:: SUPPLIED ENTRIES

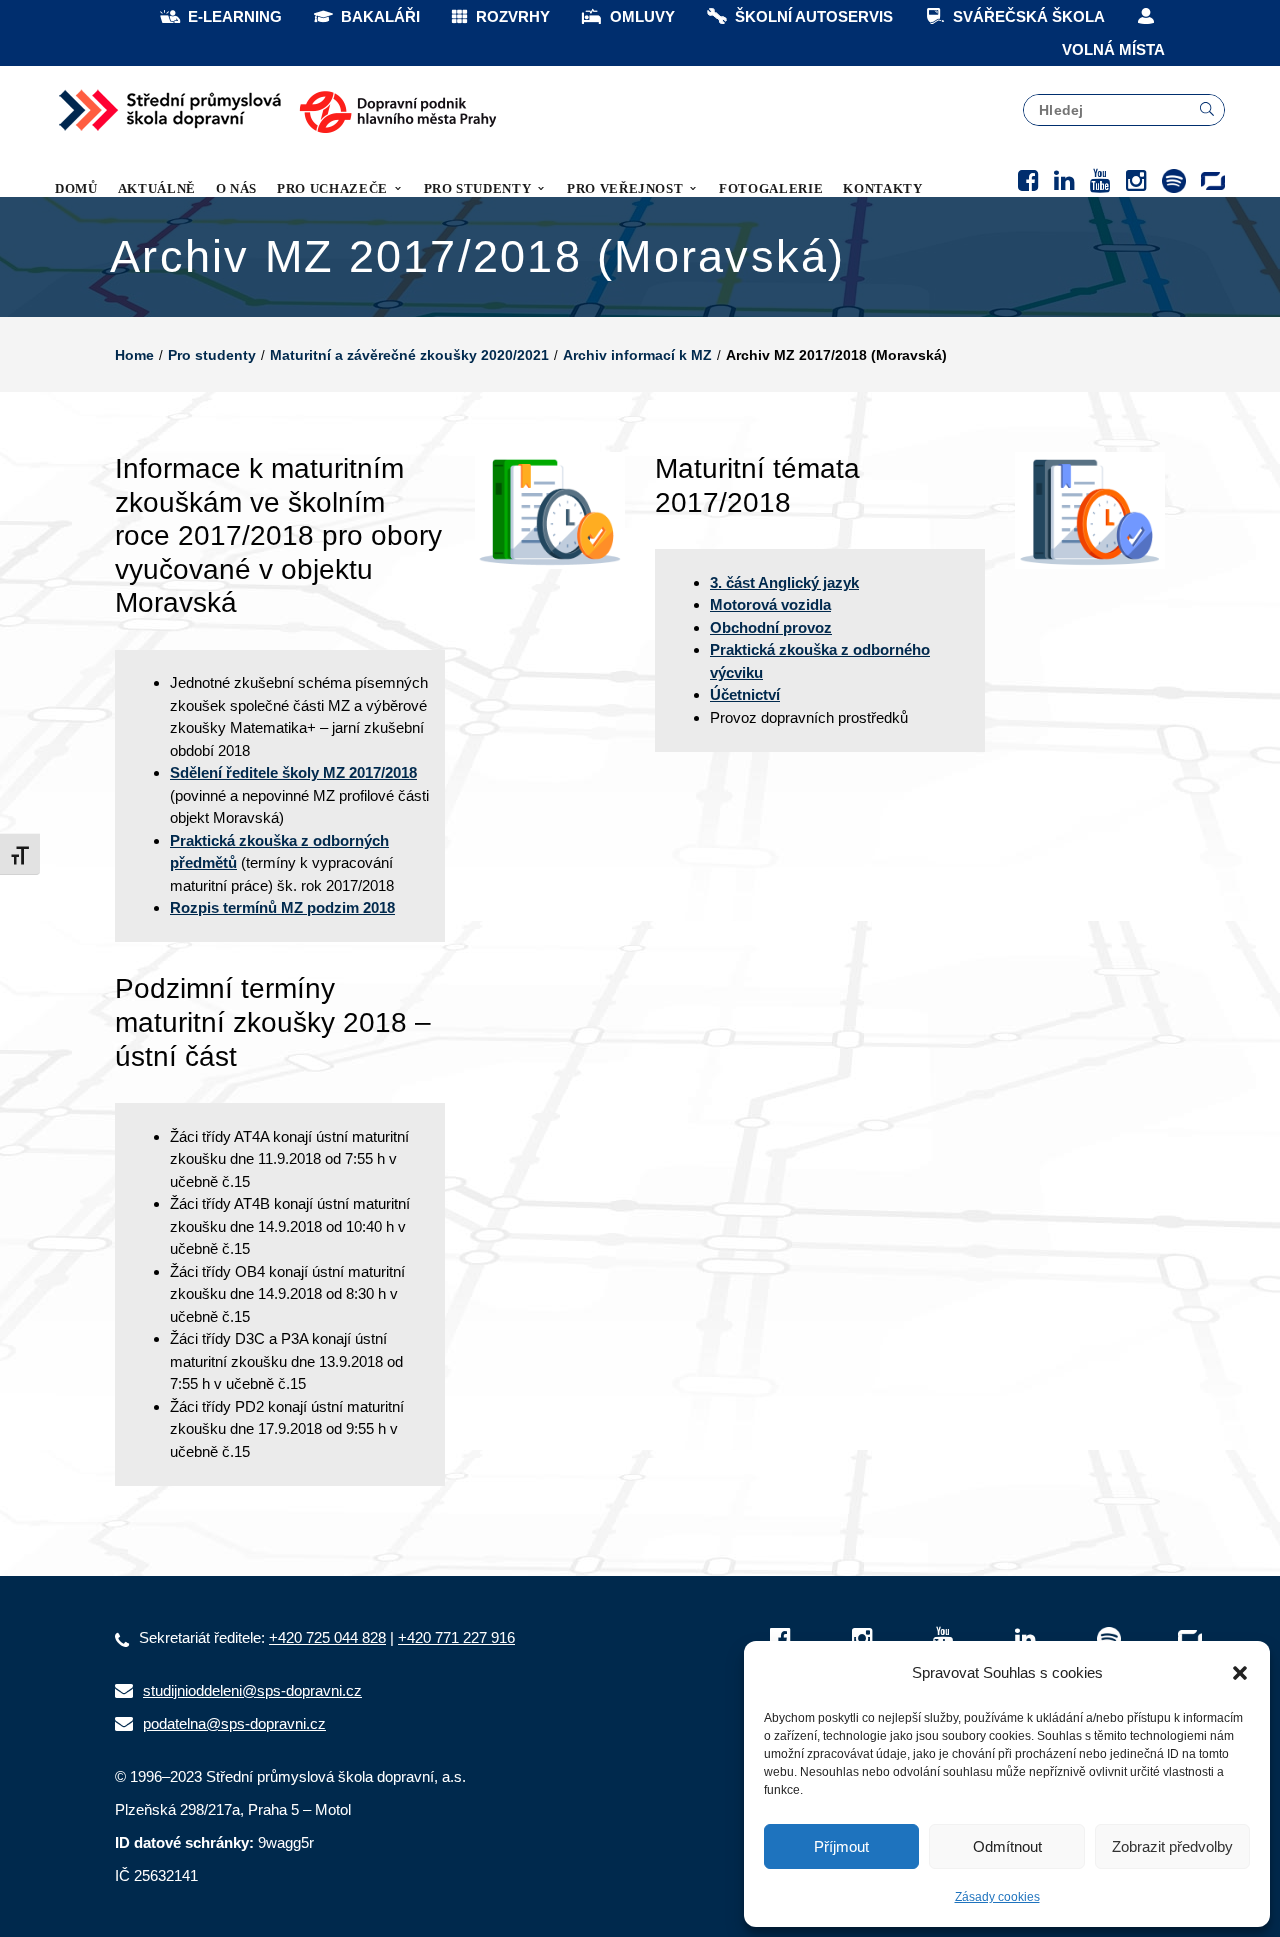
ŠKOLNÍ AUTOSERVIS (814, 16)
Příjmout (841, 1846)
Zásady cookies (997, 1897)
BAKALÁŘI (380, 16)
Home (134, 355)
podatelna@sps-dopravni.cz (234, 1723)
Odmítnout (1007, 1846)
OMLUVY (642, 16)
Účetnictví (745, 694)
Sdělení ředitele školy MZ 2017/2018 (293, 772)
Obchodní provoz (771, 627)
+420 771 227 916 (456, 1637)
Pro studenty (212, 355)
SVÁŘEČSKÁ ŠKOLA (1029, 16)
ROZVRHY (513, 16)
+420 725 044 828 (327, 1637)
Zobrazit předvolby (1172, 1846)
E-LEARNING (235, 16)
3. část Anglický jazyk (784, 582)
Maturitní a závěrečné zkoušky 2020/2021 (409, 355)
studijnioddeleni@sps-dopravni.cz (252, 1690)
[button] (1240, 1673)
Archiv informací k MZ (637, 355)
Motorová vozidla (770, 604)
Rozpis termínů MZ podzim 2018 (282, 907)
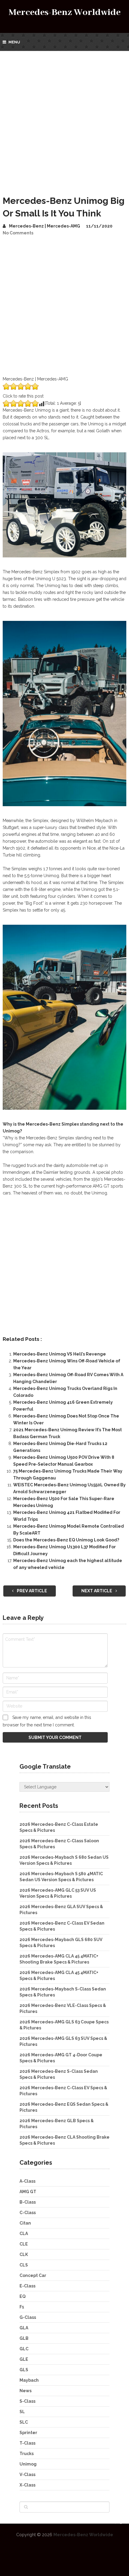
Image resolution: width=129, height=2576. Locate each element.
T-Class (27, 2443)
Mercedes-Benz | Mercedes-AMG (44, 226)
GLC (24, 2348)
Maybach (29, 2380)
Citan (25, 2223)
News (26, 2390)
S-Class (27, 2401)
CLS (24, 2265)
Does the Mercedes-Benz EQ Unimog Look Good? (66, 1540)
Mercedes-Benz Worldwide (65, 12)
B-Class (28, 2202)
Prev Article (31, 1590)
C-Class (28, 2212)
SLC (24, 2422)
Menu (14, 42)
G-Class (28, 2317)
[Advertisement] (64, 118)
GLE (24, 2359)
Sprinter (28, 2432)
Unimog (28, 2464)
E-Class (27, 2286)
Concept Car (33, 2275)
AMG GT (28, 2191)
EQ (23, 2296)
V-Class (27, 2474)
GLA (24, 2327)
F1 (22, 2306)
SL (22, 2411)
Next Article (97, 1590)
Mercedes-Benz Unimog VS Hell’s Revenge (59, 1354)
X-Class (27, 2485)
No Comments (18, 233)
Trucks (27, 2453)
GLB (24, 2338)
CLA (24, 2233)
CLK (24, 2254)
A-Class (27, 2181)
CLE (24, 2244)
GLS (24, 2369)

::::

TASK DESCRIPTION => Give the preceding data back exactly, minus every picture.

REPLY =>
ŠKOLNÍ AUTOSERVIS (814, 16)
Příjmout (841, 1846)
Zásady cookies (997, 1897)
BAKALÁŘI (380, 16)
Home (134, 355)
podatelna@sps-dopravni.cz (234, 1723)
Odmítnout (1007, 1846)
OMLUVY (642, 16)
Účetnictví (745, 694)
Sdělení ředitele školy MZ 2017/2018 (293, 772)
Obchodní provoz (771, 627)
+420 771 227 916 (456, 1637)
Pro studenty (212, 355)
SVÁŘEČSKÁ ŠKOLA (1029, 16)
ROZVRHY (513, 16)
+420 725 044 828 (327, 1637)
Zobrazit předvolby (1172, 1846)
E-LEARNING (235, 16)
3. část Anglický jazyk (784, 582)
Maturitní a závěrečné zkoušky 2020/2021 (409, 355)
studijnioddeleni@sps-dopravni.cz (252, 1690)
[button] (1240, 1673)
Archiv informací k MZ (637, 355)
Motorová vozidla (770, 604)
Rozpis termínů MZ podzim 2018 (282, 907)
Image resolution: width=129, height=2576. Locate each element.
T-Class (27, 2443)
Mercedes-Benz | Mercedes-AMG (44, 226)
GLC (24, 2348)
Maybach (29, 2380)
Citan (25, 2223)
News (26, 2390)
S-Class (27, 2401)
CLS (24, 2265)
Does the Mercedes-Benz EQ Unimog Look Good? (66, 1540)
Mercedes-Benz Worldwide (65, 12)
B-Class (28, 2202)
Prev Article (31, 1590)
C-Class (28, 2212)
SLC (24, 2422)
Menu (14, 42)
G-Class (28, 2317)
[Advertisement] (64, 118)
GLE (24, 2359)
Sprinter (28, 2432)
Unimog (28, 2464)
E-Class (27, 2286)
Concept Car (33, 2275)
AMG GT (28, 2191)
EQ (23, 2296)
V-Class (27, 2474)
GLA (24, 2327)
F1 (22, 2306)
SL (22, 2411)
Next Article (97, 1590)
Mercedes-Benz Unimog VS Hell’s Revenge (59, 1354)
X-Class (27, 2485)
No Comments (18, 233)
Trucks (27, 2453)
GLB (24, 2338)
CLA (24, 2233)
CLK (24, 2254)
A-Class (27, 2181)
CLE (24, 2244)
GLS (24, 2369)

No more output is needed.